External validation of the QCovid 2 and 3 risk prediction algorithms for risk of COVID-19 hospitalisation and mortality in adults: a national cohort study in Scotland

STRENGTHS AND LIMITATIONS OF THIS STUDY

  • We used a population-level dataset to perform an external validation of the QCovid 2 and 3 algorithms.

  • We validated these algorithms on the same time interval as in the original derivation study.

  • We only used a 10% sample of the population due to computational issues.

  • Some data used in the algorithms were missing.

Introduction

In December 2019, a novel cCOVID-19 (SARS-CoV-2) emerged in Wuhan, China.
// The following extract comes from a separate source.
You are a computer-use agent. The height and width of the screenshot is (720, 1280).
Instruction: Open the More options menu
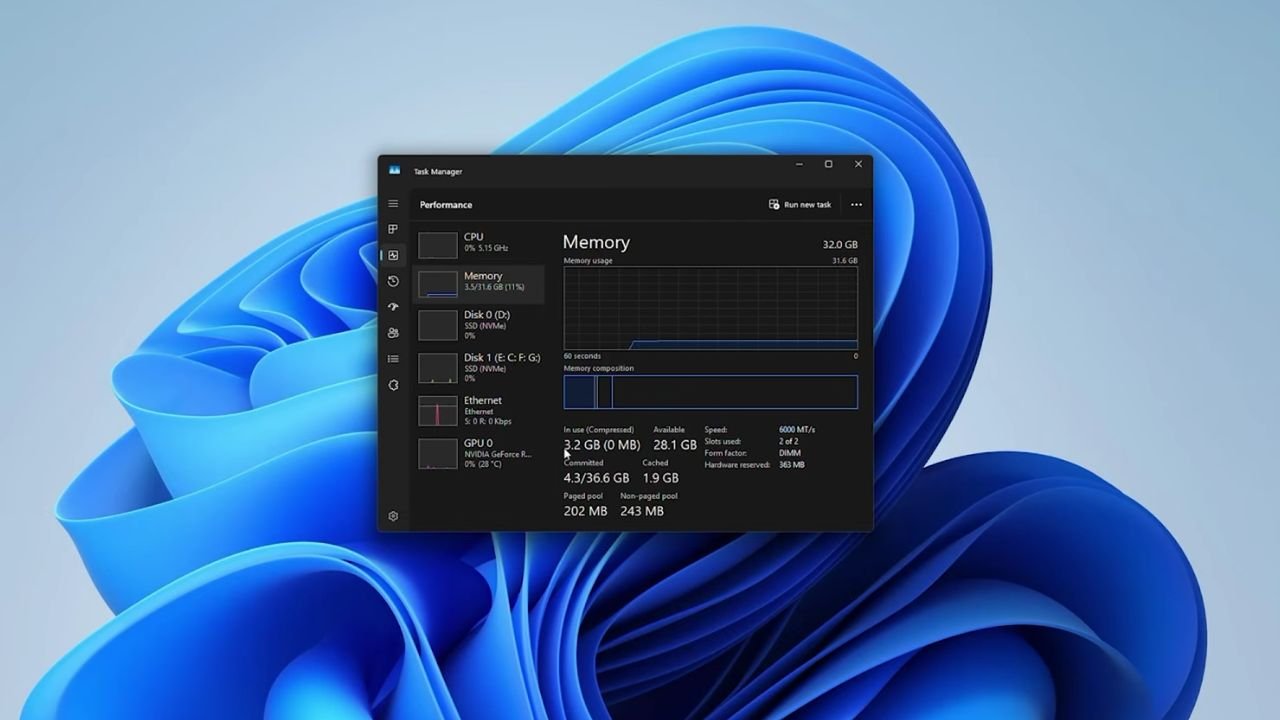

The WHO declared the outbreak a public health emergency of international concern on 30 January 2020, and then a pandemic on 11 March 2020. The index case in Scotland was identified on 1 March 2020. As of 26 March 2023, there have been over 2.1 million COVID-19 cases in Scotland, with over 17 000 deaths.1

Algorithms have been developed to identify people who are at risk of severe COVID-19 outcomes such as hospitalisation and death and guide public health policy.2–7 The QCovid algorithms are risk-scoring systems that predict the probability of COVID-19 hospitalisation and death. The original QCovid algorithm was commissioned by the chief medical officer (CMO) for England on behalf of the UK Government. QCovid was used by the UK Government to inform policies on shielding and vaccine prioritisation for England,2 and has been independently and externally validated in England,3 Scotland4 and Wales.5 In Scotland, the original QCovid algorithm was found to perform well, with close correspondence between the observed and predicted risks. The Harrell’s C scores for hospitalisations and deaths in males and females were 0.809 and 0.946, respectively, over the first period of testing (1 March 2020–30 April 2020).4 England3 and Wales5 had similar results, finding very good performance.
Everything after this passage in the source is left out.